Car, oui, la vie est source d’angoisses, et cela est aussi vieux que l’expulsion d’Adam et Ève du jardin d’Éden. La peur du lendemain, la crainte du chômage ou de la maladie, des guerres ou des catastrophes naturelles : quelle époque peut se vanter d’y avoir échappé ? L’existence n’a jamais été autre chose qu’un processus de conjuration de ces inquiétudes universelles. Mais les sociétés traditionnelles avaient une arme fatale pour contourner ces angoisses : elle s’appelait “stabilité”. Pour répondre aux peurs du quotidien, il n’est de meilleur refuge que des points fixes qui nous permettent de constater jour après jour que le monde n’est pas seulement le lieu de l’imprévu, du bouleversement, de la menace, de l’accident toujours possible, mais aussi et surtout un lieu familier, constant, où nos existences étonnamment fragiles résistent malgré tout aux aléas parce qu’elles sont fondées sur le roc des solidarités humaines, des communautés, des traditions, de l’histoire longue. Comme le note Roger Scruton dans Conservatisme (Albin Michel) : « Au cours d’une vie, les habitudes, les lieux, les réseaux, les institutions et les manières d’être partagées augmentent l’étendue de nos attachements et suscitent le sentiment d’être chez soi dans le monde parmi les choses et les êtres connus et dignes de confiance. Le sentiment de familiarité et de confiance nous est précieux, sa perte est une source d’angoisse et de regret. »

Or, au lieu de conforter tout ce qui nourrit ce précieux sentiment de familiarité et de confiance, nos sociétés, depuis des décennies, se sont ingéniées à le saper. Sacrifiant au bougisme et à l’idolâtrie de la nouveauté, le progressisme a minutieusement banni tout élément de stabilité de nos sociétés : on a décomposé la famille, sacrifié les identités locales à une mondialisation abstraite, promu la mobilité au détriment de l’enracinement, l’individualisme au détriment de la communauté ; un État providence anonyme s’est substitué aux solidarités concrètes; on a sacrifié l’enseignement de l’histoire et de la culture générale et, des billets de banque aux plaques d’immatriculation des voitures en passant par les noms des provinces, on a systématiquement gommé tous les symboles qui nous rappelaient que nous venons de quelque part.
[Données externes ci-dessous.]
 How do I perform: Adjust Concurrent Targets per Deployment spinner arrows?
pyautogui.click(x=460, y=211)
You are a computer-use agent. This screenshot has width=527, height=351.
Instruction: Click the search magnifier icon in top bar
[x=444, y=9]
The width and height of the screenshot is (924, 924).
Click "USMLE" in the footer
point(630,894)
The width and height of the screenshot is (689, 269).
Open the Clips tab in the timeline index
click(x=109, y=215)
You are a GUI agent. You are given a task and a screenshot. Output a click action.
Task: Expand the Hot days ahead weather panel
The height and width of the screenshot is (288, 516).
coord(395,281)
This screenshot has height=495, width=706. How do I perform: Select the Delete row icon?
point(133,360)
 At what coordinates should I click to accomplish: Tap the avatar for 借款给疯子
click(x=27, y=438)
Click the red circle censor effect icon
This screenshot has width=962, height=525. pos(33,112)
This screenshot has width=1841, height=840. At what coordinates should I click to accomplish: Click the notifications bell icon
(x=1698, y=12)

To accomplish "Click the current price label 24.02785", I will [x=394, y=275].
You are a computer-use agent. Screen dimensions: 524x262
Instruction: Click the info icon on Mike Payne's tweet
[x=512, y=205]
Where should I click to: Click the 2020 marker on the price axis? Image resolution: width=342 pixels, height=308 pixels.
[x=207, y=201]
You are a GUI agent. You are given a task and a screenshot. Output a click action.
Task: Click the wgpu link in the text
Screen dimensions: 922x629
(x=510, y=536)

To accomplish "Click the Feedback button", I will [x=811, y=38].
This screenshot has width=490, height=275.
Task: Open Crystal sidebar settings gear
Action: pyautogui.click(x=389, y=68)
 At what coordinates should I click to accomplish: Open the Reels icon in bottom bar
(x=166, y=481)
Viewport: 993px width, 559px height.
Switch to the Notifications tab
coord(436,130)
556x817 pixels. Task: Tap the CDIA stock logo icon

On a consciencieusement bâti une société liquide qui, dénonce le sociologue Zygmunt Bauman, a abouti à la création d’un « lumpenprolétariat spirituel » qui, n’ayant plus rien de concret et de stable à quoi se raccrocher, s’agrippe à des bouées illusoires qui ne font que l’enfoncer davantage dans le vide existentiel: sans surprise, les symptômes de dépression croissent à mesure du temps passé sur les réseaux sociaux.

Mais il est un critère que cette étude a oublié d’aborder: celui de la vie spirituelle. D’autres enquêtes ont montré que la prière était un moyen efficace de conjurer la dépression. Il n’y a là nulle pensée magique : quel point de repère plus stable que de croire que nous avons été aimés de toute éternité par le Dieu qui nous a créés et qu’il nous appelle à partager sa félicité éternelle ? Cette espérance-là, nos élites ont voulu l’éteindre au nom des Lumières et, ce faisant, elles ont plongé l’Occident dans l’obscurantisme de la désespérance.